Study Reveals Cigarettes Cause, not Reduce, Stress
Of the estimated 42 million people that smoke, many are under the impression that cigarettes help them feel more calm and allow them to deal with stress easier.
Smokers often say they can’t kick the habit because it would make them anxious, angry, and even mean, but a 2010 study, published in the journal Addiction, revealed that the opposite is true.
The researchers found that smoking cigarettes creates stress by making smokers feel anxious when they experience the need to light up, giving them a sense of what they believe is relaxation, but is actually withdrawal relief. Their findings show that heavy smokers who quit for good reported lower levels of stress than when they were still addicted to smoking.The study authors say that because smoking seems to intensify stress, it’s possible that it could even be linked to psychiatric disorders like anxiety, depression and schizophrenia. They point out that the results of their research should reassure smokers who worry that quitting will make them feel more stress that even those who are trying to quit didn’t experience greater stress – and, those who managed to quit for good saw a significant decrease in stress levels.
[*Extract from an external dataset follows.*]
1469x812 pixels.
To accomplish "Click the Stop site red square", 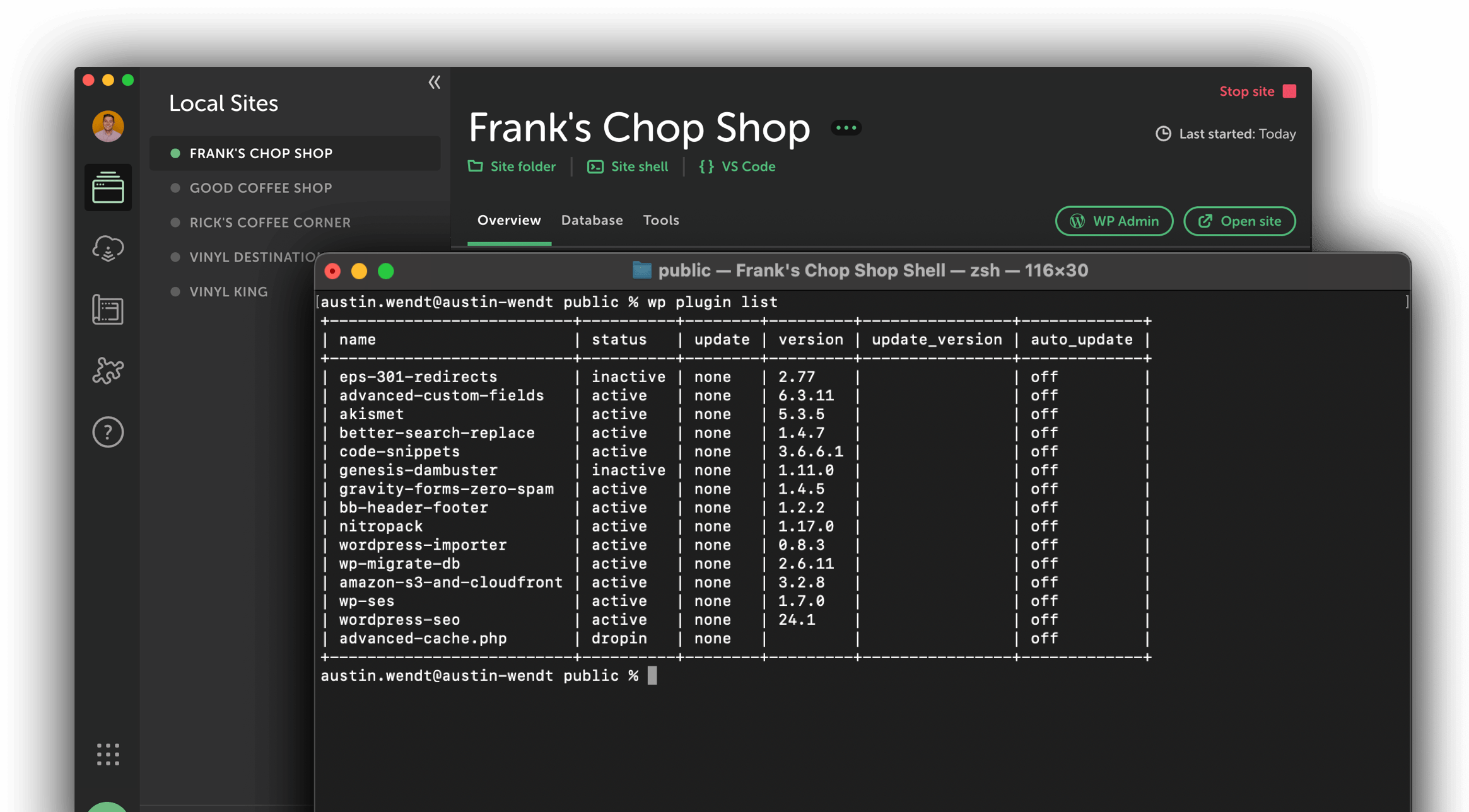I will [x=1290, y=91].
If you’re still smoking and using stress as an excuse not to quit, it’s time to cross that one off your list and make that cigarette you just smoked your last. If the health risks haven’t already scared you enough to quit, maybe the realization that you’re worsening your stress level will be enough to convince you.
If you’re thinking you’ll cut down to just one or two cigarettes a day, a study published in the journal Circulation showed that passive smoke, the type that non-smokers get when spending time around smokers, still resulted in unacceptably high levels of mortality. So, just cutting down, or even spending time close to smokers, is still a no-no if you hope to increase your chances of living a long and healthy life.
Of course quitting a cigarette habit is no easy task, but there are ways to make it less challenging, and there is no doubt that the rewards are well-worth the effort.
There are many free resources available to help you quit, such as the American Lung Association’s “Quitter in You” website, which brings smokers trying to quit together for support and to share helpful advice.
There are also free live phone support lines available staffed with trained counselors who can provide a referral list of programs in your community as well as offer advice, such as the National Cancer Institute’s Smoking Quitline at 1-877-44U-QUIT and 1-800-QUIT NOW.
Exercise can also be an important tool in quitting the habit. A study published in the journal Psychopharmacology found that physical activity actually triggers brain activity that helps to reduce cravings for cigarettes. The researchers used Magnetic Resonance Imaging (MRI), which revealed that exercise literally changes the way the brain processes information.
Starting an exercise program and kicking your cigarette habit for good may be one of the best things you can do to relieve stress and enjoy a happy, healthier and higher quality of life.